The mad hatter
Joseph Connolly reveals a life-long obsession with hats Ikissed a girl called Elizabeth when I was seven years old, and here was the beginning of a passionate and everlasting love affair. Not with Elizabeth, but with headgear, strangely, because I said I’d only kiss her if she gave me her Davy Crockett hat, and she instantly agreed — this saying quite a lot about Elizabeth, as well as myself.
Television was really to blame (and when is it not?) because just everyone on it had a hat that I coveted. Cowboys, initially — Roy Rogers and the Cisco Kid, that of the latter like a great black flying saucer with the benefit of bobbles that danced around madly whenever he laughed. John Steed’s cute little bowler evoked a powerful lust, and while I didn’t much fancy Hancock’s Homburg, I did go for his later and very jaunty ‘Robin Hood’ with the little feather tucked into its headband. They sold these at Hampstead Heath Fair for half-a-crown and I profoundly embarrassed my mother by trying on dozens of them to achieve the perfect fit. I practically overdosed on the vintage blackand-white films — the great detective’s deerstalker, the SS officer’s cap, with all its braid and eagles, the Chicago mobster’s wide-brimmed fedora and anything Prussian with finials and plumes.

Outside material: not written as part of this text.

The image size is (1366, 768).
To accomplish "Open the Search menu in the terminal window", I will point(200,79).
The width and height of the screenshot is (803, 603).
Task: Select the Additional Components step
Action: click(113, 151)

And then I saw Top Hat, and that was just the finish. The style, the elan, the ritzy winking sheen of it — like a stack of LPs. The nearest I ever got to the look (i.e. not at all) was when, as a teenager, I had to hire a morning suit because I was to be an usher at a wedding. They only had huge ones left, and I was forced to stuff several copies of the Radio Times into the sweatband in order to prevent this grey and malignant topper from hitting my lips — and, incidentally, the tailcoat was so full of pins that I hardly dared move for fear of shrieking and then bleeding to death (they said the happy couple were very well suited, but they never said the same about me).
Since that time I have always worn hats, while fewer and fewer around me seemed to do so. But just lately there’s been a notice able revival, and I’ve been wondering why. The rise in popularity of Panamas I put down to sun-related health fears and the relief among the British that they are no longer perceived to be the preserve of sozzled expatriates and sleazy foreign gigolos. The ubiquity of the cocky pork pie (they sell them in street markets everywhere) is the fault of Pete Doherty, his hat being seemingly the only thing that can contain his head. The gradual spread of the brown trilby and the tweed cap — staples with country folk, who have always affected to be unaware of any such grossness as a passing fashion — is largely attributable to those well-known rustics Mr and Mrs Madonna (though in the looming divorce, custody of the hats will, I imagine, be fairly low on the agenda). The resurgence of the more romantic fedora is down to Indiana Jones — and you can buy the actual one as supplied to Indy himself from the rather sad shadow of what used to be the great hatters Herbert Johnson (now just a shelf or so in the basement of Swaine Adeney Brigg in St James’s Street). They’ve sold about 100 since the release of the new film at up to £300 a go — but you can get an ‘official’ version at Disneyland Europe for around 20 (I know because I did, and it isn’t wholly dreadful).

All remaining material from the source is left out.